→ Activity
Your reply should reproduce each entry exactly and contain no pictures.

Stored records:
+ + +

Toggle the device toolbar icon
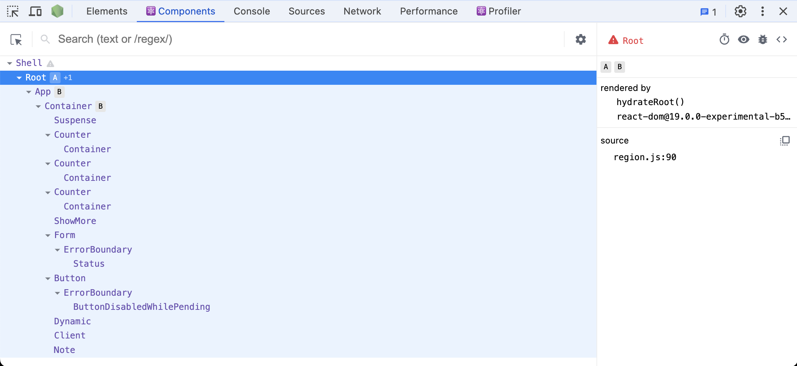The image size is (797, 366). (x=35, y=12)
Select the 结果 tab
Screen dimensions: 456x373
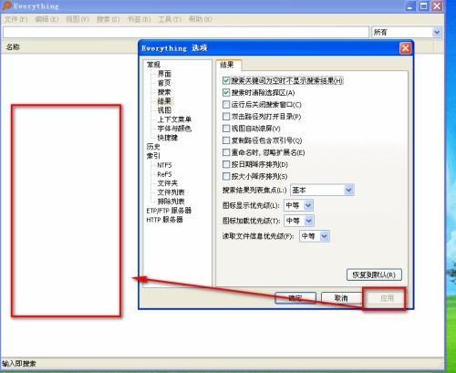(227, 65)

+ + +

→ Solution
Toggle the device toolbar icon
The image size is (797, 366). (x=35, y=12)
Select the 结果 tab
Screen dimensions: 456x373
(227, 65)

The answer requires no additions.